Complex impedance studies of proton-conducting membranes

• Published in: Solid state ionics Vol. 135; no. 1; pp. 419 - 423
• Main Authors: Edmondson, C.A, Stallworth, P.E, Chapman, M.E, Fontanella, J.J, Wintersgill, M.C, Chung, S.H, Greenbaum, S.G
• Format: Journal Article Conference Proceeding
• Language: English
• Published: Amsterdam Elsevier B.V 01.11.2000; Elsevier Science
• Subjects: Activation volume; Chemistry; Colloidal state and disperse state; Electrical conductivity; Exact sciences and technology; General and physical chemistry; High pressure; Membranes; Polymer electrolytes; Proton-conducting membranes; Electrical conductivity; Proton-conducting membranes; Polymer electrolytes; Activation volume; High pressure; Proton conductivity; Sulfonate polymer; Membrane; Impedance; Fluorine containing polymer
• ISSN: 0167-2738; 1872-7689
• DOI: 10.1016/S0167-2738(00)00520-8

Complex impedance studies have been carried out on Dow 800, Dow 1000 and Nafion 117 membranes at various water contents and a variety of temperatures and hydrostatic pressures.

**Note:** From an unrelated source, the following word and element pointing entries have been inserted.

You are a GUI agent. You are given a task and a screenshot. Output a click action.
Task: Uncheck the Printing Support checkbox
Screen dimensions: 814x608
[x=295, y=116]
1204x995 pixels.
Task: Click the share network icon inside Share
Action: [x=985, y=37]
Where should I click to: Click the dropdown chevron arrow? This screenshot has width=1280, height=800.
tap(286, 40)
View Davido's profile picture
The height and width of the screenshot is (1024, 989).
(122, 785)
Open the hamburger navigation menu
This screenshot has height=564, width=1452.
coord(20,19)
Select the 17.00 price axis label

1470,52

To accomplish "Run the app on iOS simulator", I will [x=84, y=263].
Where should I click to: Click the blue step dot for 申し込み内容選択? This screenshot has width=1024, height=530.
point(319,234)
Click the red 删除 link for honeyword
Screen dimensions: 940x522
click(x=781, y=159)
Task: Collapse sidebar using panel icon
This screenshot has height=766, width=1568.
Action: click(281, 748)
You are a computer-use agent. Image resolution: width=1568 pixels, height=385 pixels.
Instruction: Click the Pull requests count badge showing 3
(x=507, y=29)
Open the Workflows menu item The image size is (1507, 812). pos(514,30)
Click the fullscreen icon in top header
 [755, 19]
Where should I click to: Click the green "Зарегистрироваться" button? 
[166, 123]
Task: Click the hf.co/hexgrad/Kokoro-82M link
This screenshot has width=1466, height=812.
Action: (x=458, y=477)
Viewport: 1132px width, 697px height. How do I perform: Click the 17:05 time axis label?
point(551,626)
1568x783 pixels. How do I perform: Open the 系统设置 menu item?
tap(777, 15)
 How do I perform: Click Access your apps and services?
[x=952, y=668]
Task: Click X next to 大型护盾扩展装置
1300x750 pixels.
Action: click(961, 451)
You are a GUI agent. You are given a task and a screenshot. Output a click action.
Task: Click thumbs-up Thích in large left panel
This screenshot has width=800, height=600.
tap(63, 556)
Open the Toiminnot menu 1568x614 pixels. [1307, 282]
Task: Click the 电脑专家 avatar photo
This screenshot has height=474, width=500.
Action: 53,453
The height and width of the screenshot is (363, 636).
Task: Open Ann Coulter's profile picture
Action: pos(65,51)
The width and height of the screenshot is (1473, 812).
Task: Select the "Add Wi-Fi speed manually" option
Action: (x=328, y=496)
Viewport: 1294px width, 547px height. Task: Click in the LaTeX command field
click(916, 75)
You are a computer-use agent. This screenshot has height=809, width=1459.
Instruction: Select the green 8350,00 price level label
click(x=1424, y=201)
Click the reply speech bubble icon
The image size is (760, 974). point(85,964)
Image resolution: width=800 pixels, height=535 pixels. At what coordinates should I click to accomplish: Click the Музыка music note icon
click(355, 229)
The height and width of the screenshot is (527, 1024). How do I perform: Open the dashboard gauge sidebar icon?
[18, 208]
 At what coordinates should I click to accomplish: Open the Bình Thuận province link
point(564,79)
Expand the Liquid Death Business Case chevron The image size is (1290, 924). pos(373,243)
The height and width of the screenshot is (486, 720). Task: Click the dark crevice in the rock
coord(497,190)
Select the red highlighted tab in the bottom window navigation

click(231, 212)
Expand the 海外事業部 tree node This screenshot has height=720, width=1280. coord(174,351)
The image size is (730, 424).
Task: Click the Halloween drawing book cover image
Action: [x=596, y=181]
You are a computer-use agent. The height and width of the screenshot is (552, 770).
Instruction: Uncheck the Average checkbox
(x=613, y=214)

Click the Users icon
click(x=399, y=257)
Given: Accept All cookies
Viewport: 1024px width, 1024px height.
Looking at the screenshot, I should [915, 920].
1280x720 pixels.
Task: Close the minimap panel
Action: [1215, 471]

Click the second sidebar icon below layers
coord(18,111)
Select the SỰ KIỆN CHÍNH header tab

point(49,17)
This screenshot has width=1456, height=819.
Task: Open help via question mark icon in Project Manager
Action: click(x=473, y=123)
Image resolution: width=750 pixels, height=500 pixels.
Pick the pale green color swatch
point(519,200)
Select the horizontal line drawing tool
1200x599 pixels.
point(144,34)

At room temperature and pressure the usual gradual decrease in electrical conductivity with decreasing water content is observed. For very low water content materials the variation of the conductivity with pressure from 0 to 0.2 GPa (2 kbar) is large and gives rise to apparent activation volumes, Δ V, as large as 54 cm 3/mol. In addition, for low water content materials, there is a tendency for smaller equivalent weights (same side chains) or larger side chains to have larger activation volumes. At high water content, Δ V is relatively independent of the host polymer and negative values are observed at the highest water contents. These results provide support for the model where proton transport in high water content sulfonated fluorocarbons is similar to that for liquid water. All results are explained qualitatively via free volume. Ambient-pressure, variable-temperature 2H T 1 and linewidth measurements imply a heterogeneous environment of the water molecules. Proton pulsed field gradient NMR studies in saturated Dow membranes verify the expectation that ionic conductivity is determined primarily by diffusion of water molecules.